En él se pone de manifiesto que las plantas amantes del calor (también llamadas especies termófilas), están desplazando a las especies alpinas más adaptadas al frío, debido al aumento de las temperaturas causado por el calentamiento global. Precisamente en el Pirineo y Sierra Nevada (los dos macizos montañosos donde se inició GLORIA en España), son las montañas europeas donde más se ha constatado este fenómeno que hemos denominado termofilización. En el periodo de estudio 2001-2008, en el Pirineo la temperatura media del mes de junio ascendió 1,6 ºC en junio por la noche, frente a una media de 0,7 ºC en el conjunto de las montañas estudiadas en Europa.
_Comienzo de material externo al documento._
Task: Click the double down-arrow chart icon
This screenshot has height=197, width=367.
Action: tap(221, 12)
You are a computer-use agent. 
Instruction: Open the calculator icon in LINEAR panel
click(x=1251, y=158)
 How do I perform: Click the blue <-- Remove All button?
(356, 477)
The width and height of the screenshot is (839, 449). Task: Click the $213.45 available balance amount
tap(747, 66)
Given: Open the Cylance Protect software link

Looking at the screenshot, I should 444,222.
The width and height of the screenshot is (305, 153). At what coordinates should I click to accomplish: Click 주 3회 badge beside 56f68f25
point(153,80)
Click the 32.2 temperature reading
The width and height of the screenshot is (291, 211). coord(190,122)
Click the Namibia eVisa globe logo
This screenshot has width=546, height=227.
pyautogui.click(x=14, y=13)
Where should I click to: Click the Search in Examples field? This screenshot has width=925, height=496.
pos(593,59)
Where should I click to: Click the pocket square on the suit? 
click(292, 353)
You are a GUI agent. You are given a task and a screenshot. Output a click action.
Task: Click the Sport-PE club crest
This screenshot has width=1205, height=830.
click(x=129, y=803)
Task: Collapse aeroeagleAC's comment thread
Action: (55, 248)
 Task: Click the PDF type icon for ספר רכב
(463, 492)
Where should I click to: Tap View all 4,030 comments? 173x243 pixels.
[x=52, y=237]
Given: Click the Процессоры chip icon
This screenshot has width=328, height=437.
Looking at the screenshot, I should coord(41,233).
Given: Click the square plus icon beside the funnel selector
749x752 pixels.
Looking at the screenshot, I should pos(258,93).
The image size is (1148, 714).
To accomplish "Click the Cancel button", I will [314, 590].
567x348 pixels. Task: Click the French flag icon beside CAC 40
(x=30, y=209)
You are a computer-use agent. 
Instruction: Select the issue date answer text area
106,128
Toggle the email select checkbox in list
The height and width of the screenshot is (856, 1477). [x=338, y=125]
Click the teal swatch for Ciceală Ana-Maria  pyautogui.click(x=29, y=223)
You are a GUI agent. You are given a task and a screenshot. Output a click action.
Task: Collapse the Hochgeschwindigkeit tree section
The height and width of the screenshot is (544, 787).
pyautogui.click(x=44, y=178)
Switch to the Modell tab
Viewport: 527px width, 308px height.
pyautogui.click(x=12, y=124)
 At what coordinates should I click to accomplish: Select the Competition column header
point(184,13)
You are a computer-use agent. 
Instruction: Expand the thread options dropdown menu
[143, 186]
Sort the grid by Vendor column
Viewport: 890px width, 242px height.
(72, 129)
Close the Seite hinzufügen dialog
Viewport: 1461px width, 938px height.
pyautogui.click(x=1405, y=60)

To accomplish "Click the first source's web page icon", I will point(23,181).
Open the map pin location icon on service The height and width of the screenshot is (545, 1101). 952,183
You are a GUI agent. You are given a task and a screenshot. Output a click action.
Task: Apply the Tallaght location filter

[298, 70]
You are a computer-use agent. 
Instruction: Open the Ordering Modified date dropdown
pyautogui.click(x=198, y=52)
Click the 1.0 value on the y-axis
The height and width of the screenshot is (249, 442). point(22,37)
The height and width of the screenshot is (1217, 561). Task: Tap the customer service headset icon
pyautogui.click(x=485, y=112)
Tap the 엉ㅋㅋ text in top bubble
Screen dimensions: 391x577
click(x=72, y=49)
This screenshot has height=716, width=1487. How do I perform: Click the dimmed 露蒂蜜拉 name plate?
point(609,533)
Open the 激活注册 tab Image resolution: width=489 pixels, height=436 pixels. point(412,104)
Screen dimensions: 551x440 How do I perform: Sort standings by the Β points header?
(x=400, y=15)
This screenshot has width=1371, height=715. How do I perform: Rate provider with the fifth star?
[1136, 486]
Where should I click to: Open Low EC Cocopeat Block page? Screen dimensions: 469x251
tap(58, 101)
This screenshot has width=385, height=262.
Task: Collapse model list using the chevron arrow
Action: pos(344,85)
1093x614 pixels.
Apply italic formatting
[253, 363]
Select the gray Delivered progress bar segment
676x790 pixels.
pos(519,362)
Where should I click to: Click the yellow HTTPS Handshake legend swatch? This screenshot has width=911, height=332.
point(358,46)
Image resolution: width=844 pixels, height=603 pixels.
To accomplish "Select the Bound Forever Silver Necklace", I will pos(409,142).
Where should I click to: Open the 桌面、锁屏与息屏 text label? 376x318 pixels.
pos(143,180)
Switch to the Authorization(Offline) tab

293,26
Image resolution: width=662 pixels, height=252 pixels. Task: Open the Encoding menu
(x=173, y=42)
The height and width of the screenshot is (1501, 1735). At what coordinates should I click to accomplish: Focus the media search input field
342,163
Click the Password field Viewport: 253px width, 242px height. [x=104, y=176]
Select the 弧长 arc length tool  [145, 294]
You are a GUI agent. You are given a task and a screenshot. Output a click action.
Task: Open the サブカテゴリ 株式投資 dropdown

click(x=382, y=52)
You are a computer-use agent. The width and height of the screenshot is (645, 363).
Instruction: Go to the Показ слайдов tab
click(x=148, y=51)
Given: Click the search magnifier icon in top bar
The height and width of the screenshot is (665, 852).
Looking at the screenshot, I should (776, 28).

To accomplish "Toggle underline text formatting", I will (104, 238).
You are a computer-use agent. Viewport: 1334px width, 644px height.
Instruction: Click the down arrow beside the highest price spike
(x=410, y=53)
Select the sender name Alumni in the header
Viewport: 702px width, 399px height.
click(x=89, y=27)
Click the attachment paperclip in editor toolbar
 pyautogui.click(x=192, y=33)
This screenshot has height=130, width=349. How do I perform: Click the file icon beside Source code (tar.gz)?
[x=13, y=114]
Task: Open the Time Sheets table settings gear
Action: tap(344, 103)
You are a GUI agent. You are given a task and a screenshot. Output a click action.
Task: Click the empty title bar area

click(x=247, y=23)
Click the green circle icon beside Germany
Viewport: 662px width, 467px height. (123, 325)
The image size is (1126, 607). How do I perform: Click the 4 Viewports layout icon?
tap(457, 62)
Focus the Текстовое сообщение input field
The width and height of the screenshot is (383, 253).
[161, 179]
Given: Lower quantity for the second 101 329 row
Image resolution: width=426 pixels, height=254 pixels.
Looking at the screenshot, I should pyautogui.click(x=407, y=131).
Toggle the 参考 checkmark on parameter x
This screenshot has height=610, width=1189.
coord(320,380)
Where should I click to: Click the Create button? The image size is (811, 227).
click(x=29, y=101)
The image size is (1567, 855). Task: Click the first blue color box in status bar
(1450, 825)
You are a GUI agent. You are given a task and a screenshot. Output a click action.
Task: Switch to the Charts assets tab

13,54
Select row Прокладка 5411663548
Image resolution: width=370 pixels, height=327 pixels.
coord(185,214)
Cuando observamos montañas individuales esta tendencia general puede no ser evidente, pero en la escala continental se observó una abundancia significativamente mayor de especies termófilas en 2008 en comparación con 2001.

La termofilización de las comunidades vegetales de montaña refleja el grado de calentamiento reciente, y es más pronunciada en las zonas donde el aumento de la temperatura ha sido mayor, como en España (en nuestro caso el Pirineo y la Sierra Nevada). En vista de los cambios climáticos proyectados, la transformación observada sugiere una disminución progresiva de los hábitats de montaña fría y en consecuencia de los seres vivos que alberga. En el Pirineo eso se traduce en que las alrededor de 150 especies de plantas que viven a más de 3000 metros de altitud -una veintena ellas cuales son exclusivas (endémicas) de nuestra cordillera-, verían comprometido su futuro a medio plazo. Lo más probable es que se hagan cada vez más raras y se queden acantonadas en algunas pocas zonas, pudiendo desaparecer alguna de ellas.

La importancia de este trabajo radica en que esta es la primera vez que se realiza un monitoreo coherente a gran escala de los efectos del calentamiento global sobre un ecosistema concreto, en varias zonas del mundo a la vez y con la misma metodología. Hasta el momento los estudios del efecto del cambio climático reciente se habían advertido en una gran variedad de hábitats, pero siempre sobre casos locales y en comunidades bióticas concretas.

En este trabajo han intervenido 26 equipos de toda Europa. Por parte de Aragón somos cofirmantes del artículo los doctores Luis Villar, biólogo e investigador titular del CSIC en el Instituto Pirenaico de Ecología de Jaca, y José Luis Benito Alonso, en la actualidad biólogo profesional de libre ejercicio.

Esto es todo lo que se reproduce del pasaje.